I'm trying to, find / come up with, a cool alternative to the old trusty rectangle-list-o-buttons context menu. I have seen some suggesting laying the item out circles in a circle, and they call it a pie-menu. And as you click a circle, it expands to have items around it etc. (http://www.emphess.net/2008/05/04/a-menukiller-control-draft/)

My goal is to be able to pack a huge amount of GUI onto the context menu, without it seeming like a monster popping up every time you right click.

Has anyone ever seen/used a non-standard context menu they really liked? I'm thinking there might be some great examples from games.

+3  A: 

This is more a warning than an answer, I'll just post it here because it's too big to fit in a comment.

Be careful with non-standard UIs. For a game, you probably have a bit more leeway.. but check out this article (item 3, specifically) from 1999: http://www.useit.com/alertbox/990530.html

The other warning I'll put out is be careful about putting too much in the context menu.

  1. It is supposed to be context-sensitive.
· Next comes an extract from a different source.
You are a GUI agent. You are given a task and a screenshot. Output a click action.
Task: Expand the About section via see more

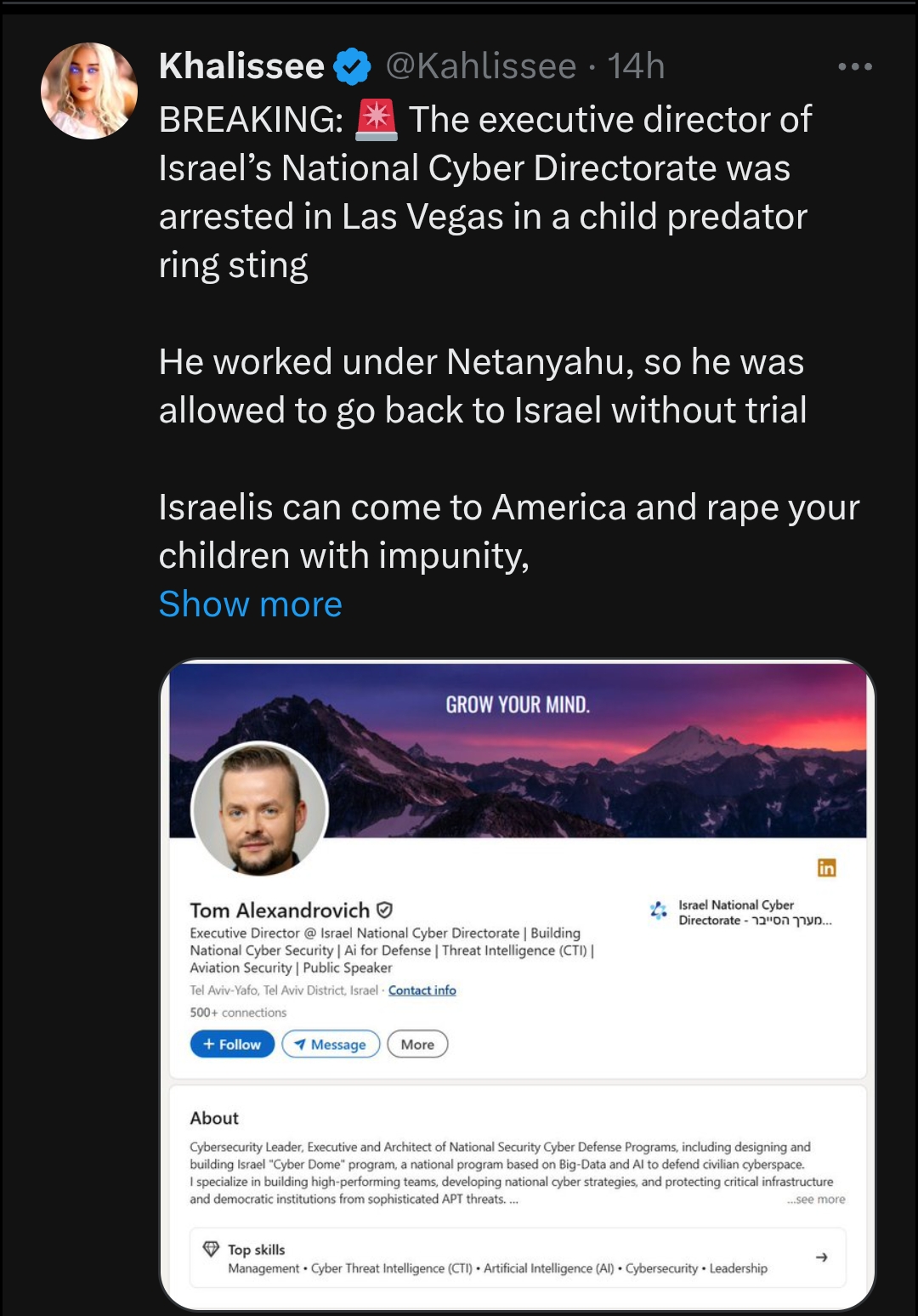pyautogui.click(x=817, y=1200)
If you right-click on something, you expect actions for that item you're clicking on, and not a ton of other stuff.
  2. I hate the fact that Macs don't have right-click by default, but I do actually agree with the supposed original intention (I can't find a reference now, unfortunately): that right-clicking should be a secondary way of accessing items. There should always be another more obvious way of accessing functions (even if it takes longer). Right-click is a shortcut for power users, not the primary mechanism.

It would be helpful to know how many different options you have, and what kind of nesting you can have (eg, is it 20 commands, each 2 or 3 categories deep with 3 or 4 top-level categories? Or is it 400 commands, with 3 top-level categories?).
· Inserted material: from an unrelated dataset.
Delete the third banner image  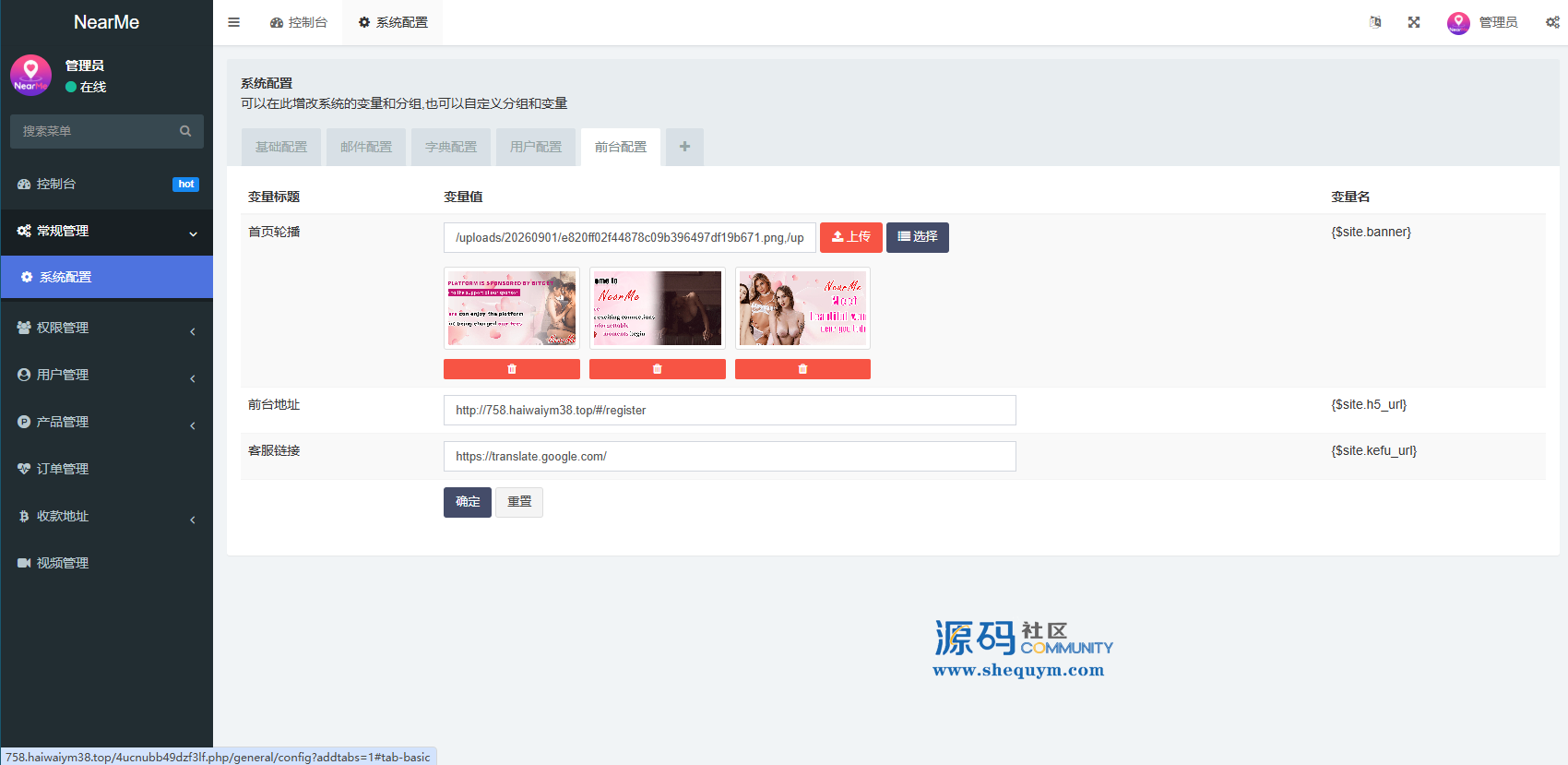802,369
I'd also suggest, depending on how many, that you try to solve this a different way: don't look for the UI to fit, but consider how you can re-factor your requirements so an extensive UI for hundreds (?) of commands is not needed.

gregmac
Yes, I agree on the stick to the standards recommendation. But I don't think it should be a never-explore-alternate-solutions mantra. Some systems have large amounts of contextual actions, and there are some default actions etc. So the context menu grows to be huge, and the shortcut it was meant to be is suddenly proving to a bit of a detour. If the menus are nested deep, it will also wear down the regular users mouse-arm, due to the high precision clicking.I'm just playing around with ideas. But I'm guessing 20 commands, with 20 commands, with 20 commands should be enough for a while.
hkon
Don't get me wrong, I'm not suggesting never to use alternative interfaces - you just need to be aware of the frustration they can cause. In your case, it at least sounds like there is a reason (not just "cuz it's cool"). The second part I posted about is really for the apps where the context menus grow huge: they should really rethink if they need all those options, and if they truly are short-cut context menus, or just the dumping ground for all features that don't fit on the toolbar.
gregmac
+1  A: 

In Crysis, there is a right-click pie-type menu, but when you invoke it, you are selecting one of 3 or 4 options : but there is no cursor - you move the mouse in the direction of the item you want, it highlights, and then you let go of the click. This is a very fast way to select items, hard to mess up, and reasonably intuitive.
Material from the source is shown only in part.